Our experience demonstrates that obtaining additional data through author contacts for studies of diagnostic accuracy is possible, although challenging. We were able to contact the majority of authors (45 out of 66). Most contacted authors (28 out of 45) provided data, and several more indicated that they would have had the data been more readily accessible to them. Although the effects of the additional data on summary estimates were relatively small in most cases, the changes had important implications in assessing the clinical utility of two tests, in one case moving a blood test into the moderately useful range and in the other case moving it out of the moderately useful range. This suggests that while including previously unpublished data can result in clinically important changes in estimates, the magnitude and direction of impact may not be readily predictable.

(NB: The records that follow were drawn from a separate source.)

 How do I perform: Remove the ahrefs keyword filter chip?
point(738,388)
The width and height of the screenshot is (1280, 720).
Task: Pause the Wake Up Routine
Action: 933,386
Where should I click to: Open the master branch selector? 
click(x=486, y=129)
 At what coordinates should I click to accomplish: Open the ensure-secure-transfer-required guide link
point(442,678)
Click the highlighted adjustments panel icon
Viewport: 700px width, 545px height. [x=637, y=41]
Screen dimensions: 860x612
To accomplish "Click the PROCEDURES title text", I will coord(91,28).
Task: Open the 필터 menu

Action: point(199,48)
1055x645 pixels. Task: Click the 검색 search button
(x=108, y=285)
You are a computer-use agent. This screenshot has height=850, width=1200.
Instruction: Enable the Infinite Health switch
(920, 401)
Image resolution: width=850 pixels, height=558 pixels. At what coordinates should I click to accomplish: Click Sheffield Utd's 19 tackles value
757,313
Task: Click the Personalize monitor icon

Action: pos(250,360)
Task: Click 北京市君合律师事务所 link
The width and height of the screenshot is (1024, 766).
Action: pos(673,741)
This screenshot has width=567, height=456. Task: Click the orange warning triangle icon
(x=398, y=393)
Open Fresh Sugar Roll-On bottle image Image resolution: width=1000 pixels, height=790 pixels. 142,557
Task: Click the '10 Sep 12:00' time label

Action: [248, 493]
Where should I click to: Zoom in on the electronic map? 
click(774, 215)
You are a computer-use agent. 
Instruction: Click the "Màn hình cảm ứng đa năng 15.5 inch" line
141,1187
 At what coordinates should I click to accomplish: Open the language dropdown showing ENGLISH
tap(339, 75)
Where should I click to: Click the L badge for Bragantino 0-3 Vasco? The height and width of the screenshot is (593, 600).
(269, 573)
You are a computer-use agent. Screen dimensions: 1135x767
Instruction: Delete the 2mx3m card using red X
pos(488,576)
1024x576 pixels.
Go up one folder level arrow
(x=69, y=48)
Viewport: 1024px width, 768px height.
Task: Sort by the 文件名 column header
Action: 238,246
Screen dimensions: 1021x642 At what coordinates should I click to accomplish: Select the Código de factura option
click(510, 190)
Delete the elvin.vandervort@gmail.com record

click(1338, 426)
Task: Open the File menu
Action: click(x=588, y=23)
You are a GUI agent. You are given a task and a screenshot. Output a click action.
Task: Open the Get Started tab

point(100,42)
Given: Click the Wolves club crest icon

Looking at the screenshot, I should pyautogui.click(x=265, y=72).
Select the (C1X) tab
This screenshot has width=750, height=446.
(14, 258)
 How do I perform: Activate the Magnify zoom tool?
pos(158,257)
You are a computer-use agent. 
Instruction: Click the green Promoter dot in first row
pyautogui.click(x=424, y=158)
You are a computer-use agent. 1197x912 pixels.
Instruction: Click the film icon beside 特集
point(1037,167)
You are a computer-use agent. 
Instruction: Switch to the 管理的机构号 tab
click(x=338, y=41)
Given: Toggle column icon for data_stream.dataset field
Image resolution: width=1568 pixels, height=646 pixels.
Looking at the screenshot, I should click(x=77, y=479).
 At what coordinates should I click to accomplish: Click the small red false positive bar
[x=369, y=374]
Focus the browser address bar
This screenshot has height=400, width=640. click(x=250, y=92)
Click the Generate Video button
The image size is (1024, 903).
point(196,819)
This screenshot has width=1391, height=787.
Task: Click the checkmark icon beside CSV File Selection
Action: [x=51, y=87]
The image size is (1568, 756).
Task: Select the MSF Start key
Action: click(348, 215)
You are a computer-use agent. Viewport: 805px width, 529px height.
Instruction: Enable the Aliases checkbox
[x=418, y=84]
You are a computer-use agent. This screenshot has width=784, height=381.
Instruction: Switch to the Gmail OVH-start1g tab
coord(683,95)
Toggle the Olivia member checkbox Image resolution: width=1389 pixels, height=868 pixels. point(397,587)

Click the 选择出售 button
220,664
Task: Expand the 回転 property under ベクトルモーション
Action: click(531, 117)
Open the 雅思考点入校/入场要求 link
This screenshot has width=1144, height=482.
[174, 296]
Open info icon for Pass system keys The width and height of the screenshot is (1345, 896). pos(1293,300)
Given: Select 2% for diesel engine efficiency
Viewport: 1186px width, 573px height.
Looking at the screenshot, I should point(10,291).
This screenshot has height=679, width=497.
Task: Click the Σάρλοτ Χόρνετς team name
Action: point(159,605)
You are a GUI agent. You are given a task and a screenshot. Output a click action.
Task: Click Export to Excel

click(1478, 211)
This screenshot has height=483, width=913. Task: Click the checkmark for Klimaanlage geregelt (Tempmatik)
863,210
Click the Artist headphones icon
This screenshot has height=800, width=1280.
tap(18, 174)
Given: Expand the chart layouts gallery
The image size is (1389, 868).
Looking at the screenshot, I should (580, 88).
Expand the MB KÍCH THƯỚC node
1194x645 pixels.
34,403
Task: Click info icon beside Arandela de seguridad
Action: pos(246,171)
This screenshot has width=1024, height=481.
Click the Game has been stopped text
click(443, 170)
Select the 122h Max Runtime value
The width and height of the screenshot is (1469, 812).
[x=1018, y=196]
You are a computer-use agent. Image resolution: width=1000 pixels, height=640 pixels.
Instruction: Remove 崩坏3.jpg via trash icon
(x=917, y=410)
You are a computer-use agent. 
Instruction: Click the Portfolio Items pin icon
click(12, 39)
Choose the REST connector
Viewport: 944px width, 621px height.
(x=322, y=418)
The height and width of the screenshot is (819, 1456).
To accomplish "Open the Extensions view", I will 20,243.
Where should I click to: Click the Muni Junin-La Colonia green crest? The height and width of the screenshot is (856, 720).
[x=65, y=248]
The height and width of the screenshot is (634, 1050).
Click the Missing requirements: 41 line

Although we successfully contacted 68% of authors, this effort was time consuming, not only for us but also for study authors, who often had to first locate the data before being able to complete the 2 × 2 tables. In addition, despite our efforts, data to resolve discrepancies or calculate 2 × 2 tables at commonly used cutoffs for sensitivity and specificity could not be obtained for 48 of 77 (62%) studies, most frequently because authors could not be contacted or because they did not have access to the data. This experience indicates that despite relatively extensive efforts to obtain additional data, unresolved discrepancies and missing data remain likely. All data were obtained with the first three out of five attempted contacts, suggesting that more extensive efforts may be of low yield. In particular, telephone contact did not produce any additional information.

Limitations

Receiving data was a function of not only whether authors were accessible and willing to send data but also whether they were able to communicate in English. As a result, a slightly higher yield may have been possible if non-English-speaking authors had been contacted in their native language.

Conclusions

Contacting authors of studies evaluating the diagnostic accuracy of serum biomarkers for hepatic fibrosis and xcirrhosis in hepatitis C patients to obtain additional data was successful for 29 of 77 studies (38%). This resulted in changes in estimates and reclassification of two tests for hepatic fibrosis and the inclusion of an additional test for which data had previously been insufficient to calculate an estimate. Systematic reviewers with adequate resources should consider contacting authors of studies with missing or discrepant data, especially if these studies were published within the past 4 years. However, despite relatively extensive efforts, we were unable to obtain data to resolve discrepancies or complete 2 × 2 tables for 48 of 77 studies. Given that three attempts were needed to obtain even that level of information, more efficient mechanisms of achieving better access to information are needed. Requiring authors of studies on diagnostic accuracy to provide the 2 × 2 tables at commonly used cutoffs in the original study publication (or in the results of publicly available trial registries such as ClinicalTrials.gov) or requiring authors to make their datasets publicly available would save time, enable systematic reviewers to synthesize data more readily and completely, and enable more transparent verification of authors’ estimates of diagnostic accuracy.